The rush to tell the story of Katherine Mansfield’s short, fascinating life began as soon as she died. Her husband, John Middleton Murry, a gifted editor, notoriously turned the publication of her writing into an industry. Even at the time, people took issue with his efforts, which included publishing misleading versions of her journals and letters. Sylvia Lynd accused him of ‘boiling Katherine’s bones to make soup’. D H Lawrence claimed Murry ‘made capital out of her death’. The spectre of an extractive relationship hangs over all biographies, but particularly so with Mansfield’s life, which was cut short by tuberculosis when her powers as a short-story writer were at their peak, then shaped by a man intent on hiding what didn’t suit him. Both Claire Tomalin in her 1987 biography and now Gerri Kimber object to Murry’s portrayal of Mansfield as a saintly figure. She was dazzling, witty, racy and sometimes cruel. 

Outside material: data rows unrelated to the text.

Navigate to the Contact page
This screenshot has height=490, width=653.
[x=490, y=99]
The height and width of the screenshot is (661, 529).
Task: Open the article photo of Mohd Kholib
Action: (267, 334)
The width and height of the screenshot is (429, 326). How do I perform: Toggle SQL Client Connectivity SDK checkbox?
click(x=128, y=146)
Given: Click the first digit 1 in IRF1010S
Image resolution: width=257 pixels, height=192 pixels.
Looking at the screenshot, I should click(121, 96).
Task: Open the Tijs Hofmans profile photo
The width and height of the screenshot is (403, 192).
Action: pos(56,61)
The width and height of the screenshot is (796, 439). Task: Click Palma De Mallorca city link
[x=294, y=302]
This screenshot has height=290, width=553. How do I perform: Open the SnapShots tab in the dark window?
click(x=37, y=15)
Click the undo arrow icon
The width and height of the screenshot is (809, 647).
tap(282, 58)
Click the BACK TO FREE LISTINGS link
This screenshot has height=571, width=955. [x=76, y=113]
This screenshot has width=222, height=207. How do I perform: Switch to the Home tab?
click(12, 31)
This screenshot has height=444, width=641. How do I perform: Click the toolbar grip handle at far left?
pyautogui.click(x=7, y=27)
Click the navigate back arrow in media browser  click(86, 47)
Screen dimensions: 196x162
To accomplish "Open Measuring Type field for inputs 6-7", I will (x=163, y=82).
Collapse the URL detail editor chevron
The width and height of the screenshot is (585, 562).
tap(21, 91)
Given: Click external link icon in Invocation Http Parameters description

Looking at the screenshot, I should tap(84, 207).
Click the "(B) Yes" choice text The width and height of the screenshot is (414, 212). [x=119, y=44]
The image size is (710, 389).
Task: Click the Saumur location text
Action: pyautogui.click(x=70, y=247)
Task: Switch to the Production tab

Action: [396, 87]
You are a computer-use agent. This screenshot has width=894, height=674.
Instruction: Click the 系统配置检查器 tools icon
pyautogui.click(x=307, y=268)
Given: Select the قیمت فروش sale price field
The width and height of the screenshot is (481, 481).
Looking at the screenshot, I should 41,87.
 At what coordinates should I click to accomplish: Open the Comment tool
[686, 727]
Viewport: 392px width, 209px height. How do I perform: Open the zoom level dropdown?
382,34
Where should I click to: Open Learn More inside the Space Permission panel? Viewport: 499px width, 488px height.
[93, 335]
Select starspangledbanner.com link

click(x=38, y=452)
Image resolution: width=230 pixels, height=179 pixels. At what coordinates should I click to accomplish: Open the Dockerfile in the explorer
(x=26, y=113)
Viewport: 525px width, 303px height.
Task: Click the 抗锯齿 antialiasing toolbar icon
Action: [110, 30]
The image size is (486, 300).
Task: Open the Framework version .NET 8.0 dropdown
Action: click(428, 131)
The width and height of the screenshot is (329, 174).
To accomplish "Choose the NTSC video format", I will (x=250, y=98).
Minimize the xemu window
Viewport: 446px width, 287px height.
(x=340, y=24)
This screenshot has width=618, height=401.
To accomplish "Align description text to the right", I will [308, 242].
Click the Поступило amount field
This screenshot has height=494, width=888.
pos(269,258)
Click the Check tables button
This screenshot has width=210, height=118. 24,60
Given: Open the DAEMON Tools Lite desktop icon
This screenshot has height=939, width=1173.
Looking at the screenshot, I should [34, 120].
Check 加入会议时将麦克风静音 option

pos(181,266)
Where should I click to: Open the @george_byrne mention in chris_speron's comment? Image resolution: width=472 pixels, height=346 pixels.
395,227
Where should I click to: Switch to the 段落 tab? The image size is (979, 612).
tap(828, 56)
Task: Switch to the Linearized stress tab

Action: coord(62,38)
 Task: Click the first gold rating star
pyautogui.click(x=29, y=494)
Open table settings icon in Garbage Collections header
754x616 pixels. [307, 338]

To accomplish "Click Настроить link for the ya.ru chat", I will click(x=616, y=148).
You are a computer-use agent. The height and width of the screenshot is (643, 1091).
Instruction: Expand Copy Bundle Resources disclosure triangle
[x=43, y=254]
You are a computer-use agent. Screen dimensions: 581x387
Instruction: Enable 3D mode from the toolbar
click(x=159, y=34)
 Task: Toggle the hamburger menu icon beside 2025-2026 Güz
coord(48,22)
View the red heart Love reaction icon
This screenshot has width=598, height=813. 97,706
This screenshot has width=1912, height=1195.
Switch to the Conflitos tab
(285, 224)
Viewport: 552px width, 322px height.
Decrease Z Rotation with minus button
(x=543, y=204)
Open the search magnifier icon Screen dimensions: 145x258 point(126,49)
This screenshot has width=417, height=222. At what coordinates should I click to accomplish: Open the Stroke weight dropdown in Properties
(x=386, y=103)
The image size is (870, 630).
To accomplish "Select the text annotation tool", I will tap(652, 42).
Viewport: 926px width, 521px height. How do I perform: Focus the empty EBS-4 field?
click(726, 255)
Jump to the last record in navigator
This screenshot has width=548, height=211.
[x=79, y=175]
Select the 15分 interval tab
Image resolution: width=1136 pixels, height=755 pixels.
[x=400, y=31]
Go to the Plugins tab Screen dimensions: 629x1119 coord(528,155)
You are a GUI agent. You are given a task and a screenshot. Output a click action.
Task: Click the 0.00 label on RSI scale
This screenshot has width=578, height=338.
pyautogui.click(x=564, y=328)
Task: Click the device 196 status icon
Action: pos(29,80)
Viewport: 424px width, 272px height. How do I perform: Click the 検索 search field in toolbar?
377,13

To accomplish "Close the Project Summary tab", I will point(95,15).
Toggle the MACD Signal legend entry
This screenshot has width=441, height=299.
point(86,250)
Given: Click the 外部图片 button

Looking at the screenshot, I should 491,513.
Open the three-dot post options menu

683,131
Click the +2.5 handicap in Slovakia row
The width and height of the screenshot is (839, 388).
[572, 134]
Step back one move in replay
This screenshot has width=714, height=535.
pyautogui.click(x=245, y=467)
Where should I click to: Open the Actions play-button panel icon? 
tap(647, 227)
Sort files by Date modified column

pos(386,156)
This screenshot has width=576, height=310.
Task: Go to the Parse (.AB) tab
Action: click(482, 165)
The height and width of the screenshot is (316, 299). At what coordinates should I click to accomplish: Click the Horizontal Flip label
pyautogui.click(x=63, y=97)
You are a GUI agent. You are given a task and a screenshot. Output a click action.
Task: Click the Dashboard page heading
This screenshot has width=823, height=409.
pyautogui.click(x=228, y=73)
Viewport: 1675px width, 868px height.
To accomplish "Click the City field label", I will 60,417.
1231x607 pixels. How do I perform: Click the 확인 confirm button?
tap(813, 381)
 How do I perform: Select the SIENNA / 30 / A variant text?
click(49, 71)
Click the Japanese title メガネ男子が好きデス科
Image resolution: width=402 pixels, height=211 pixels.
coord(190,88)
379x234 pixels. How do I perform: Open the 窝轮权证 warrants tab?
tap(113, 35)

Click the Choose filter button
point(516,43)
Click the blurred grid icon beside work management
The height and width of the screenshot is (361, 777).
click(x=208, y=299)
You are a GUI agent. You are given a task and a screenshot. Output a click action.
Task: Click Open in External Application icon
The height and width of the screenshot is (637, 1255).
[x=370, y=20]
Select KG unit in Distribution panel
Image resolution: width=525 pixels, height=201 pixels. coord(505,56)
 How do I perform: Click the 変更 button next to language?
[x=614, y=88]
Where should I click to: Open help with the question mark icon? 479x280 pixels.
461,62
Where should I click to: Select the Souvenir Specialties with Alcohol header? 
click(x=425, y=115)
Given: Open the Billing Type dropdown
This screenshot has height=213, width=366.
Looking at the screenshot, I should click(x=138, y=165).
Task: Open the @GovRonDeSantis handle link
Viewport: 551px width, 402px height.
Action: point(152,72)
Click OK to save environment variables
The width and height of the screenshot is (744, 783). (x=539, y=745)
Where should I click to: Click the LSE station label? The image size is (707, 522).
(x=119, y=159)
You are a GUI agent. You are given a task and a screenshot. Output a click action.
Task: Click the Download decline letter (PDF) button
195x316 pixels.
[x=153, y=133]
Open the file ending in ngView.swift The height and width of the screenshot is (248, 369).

Such misunderstandings are a scholar’s bread and butter: an opportunity to correct the record and show more understanding than previous readers. Perhaps nobody since Murry has done more for Mansfield than Kimber, whose prodigious scholarship (often in collaboration with others) has given us Mansfield’s letters and poems as well as unedited versions of the collected fiction and of archival discoveries that tell us more about her sexuality and relationships. In 2016 she published an account of Mansfield’s early life; now we have this full, studious biography, whose claims rest on complexity and nuance, on hidden facts over rumour.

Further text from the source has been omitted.